*Task goal*.
Pick up the excerpt on the six tasks of evaluation right after its last line and keep it going.

*Excerpt*.
Synthesis can look at a single evaluation or at multiple evaluations, and it can generalize findings from, for example, a small population to a larger population. Synthesis can be difficult in cases where some positive and some negative impacts have been achieved, which requires weighing up
the strengths and weaknesses of the interventions. But synthesis is essential for evaluations, said Hearn, even though it is often slighted or overlooked in textbooks and research designs.
The sixth task is to report results and support use. “We are in the business of evaluation because we want those evaluations to make a difference,” said Hearn. “We do not want them just to be published as a report and for the users of those reports to ignore them or to misuse them.” This task requires identifying reporting requirements for different stakeholders; developing reporting media, whether written reports, social media campaigns, or some other output; ensuring accessibility for those who can use the results; developing recommendations where appropriate; and helping users of evaluations to apply the findings.
Finally, Hearn discussed the management of these six tasks, which includes but is not limited to the following elements:
- Understand and engage with stakeholders.

*Given data*.
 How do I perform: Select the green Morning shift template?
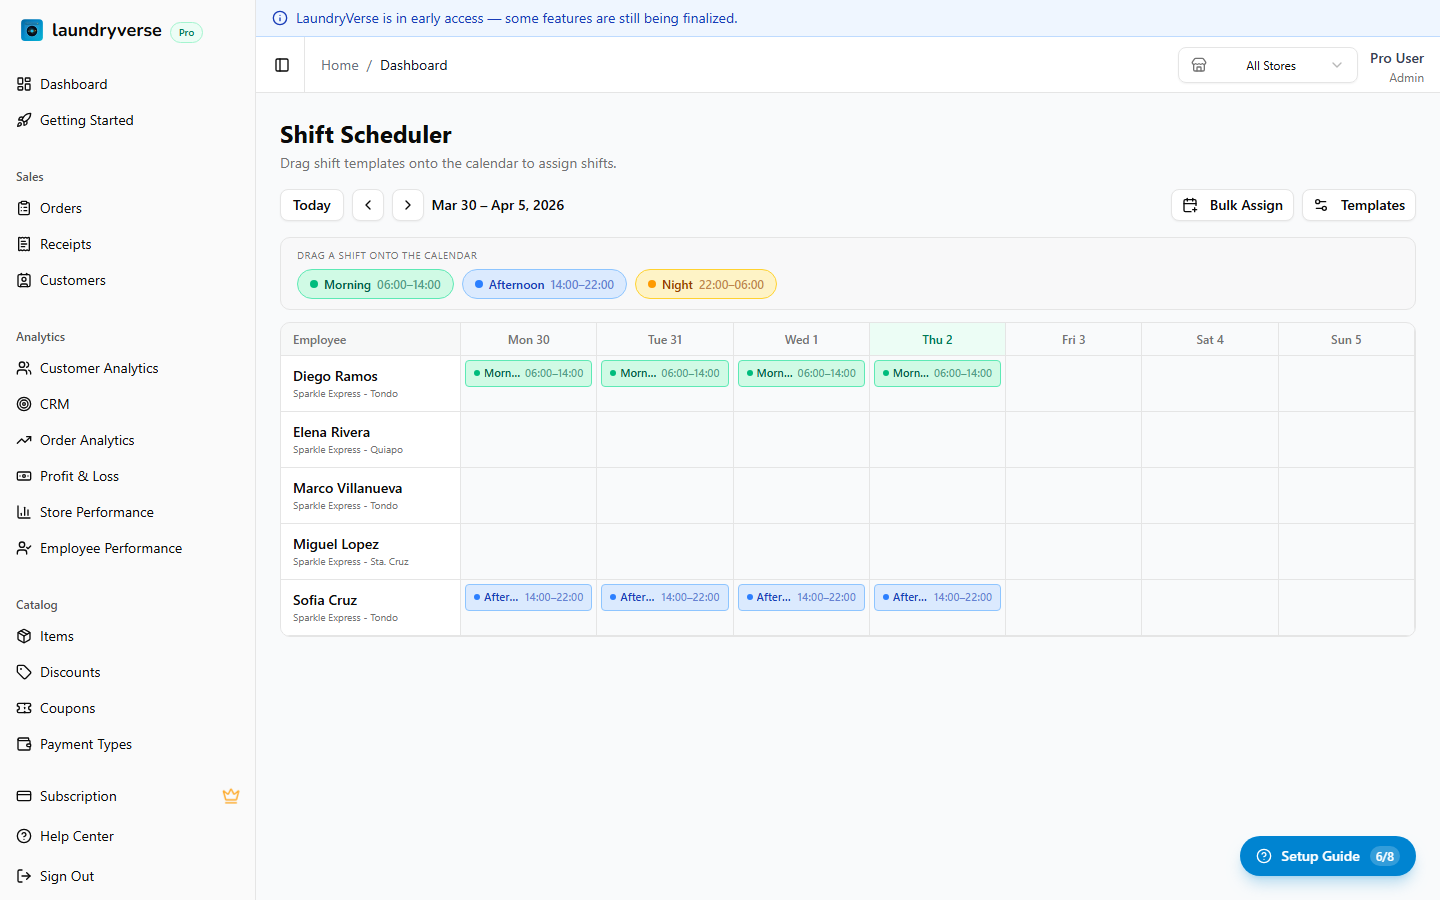tap(375, 284)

*Answer box*.
- Establish decision-making processes.
- Decide who will conduct the evaluation.
- Determine and secure resources.
- Define ethical and quality evaluation standards.
- Document management processes and agreements.
- Develop an evaluation plan or framework.
- Review the evaluation.
- Develop evaluation capacity.
These management tasks are relevant throughout the entire process of the evaluation, applying to each of the previous tasks.
Hearn provided three tips to help evaluators navigate the framework, which is available on the BetterEvaluation website.2 The first tip is to look at the types of questions being asked, whether descriptive, causal, synthetic, or use oriented. For example, a descriptive question is whether the policy was implemented as planned; a causal question is whether a policy contributed to improved health outcomes; a synthetic question is whether the overall policy was a success; and a use-oriented question is what should be done. The question being asked will determine which part of the framework to access.
The second tip is to compare the pros and cons of each possible
2 More information is available at http://betterevaluation.org (accessed April 7, 2014).
method. The website provides methods and resources for each of the six tasks, and this information can be used to select the optimal method.
The third tip is to create a two-dimensional evaluation matrix that has the key evaluation questions along one side and the methods along the other. By filling out this matrix, a toolkit can be developed to match questions with the methods that will be used to answer those questions.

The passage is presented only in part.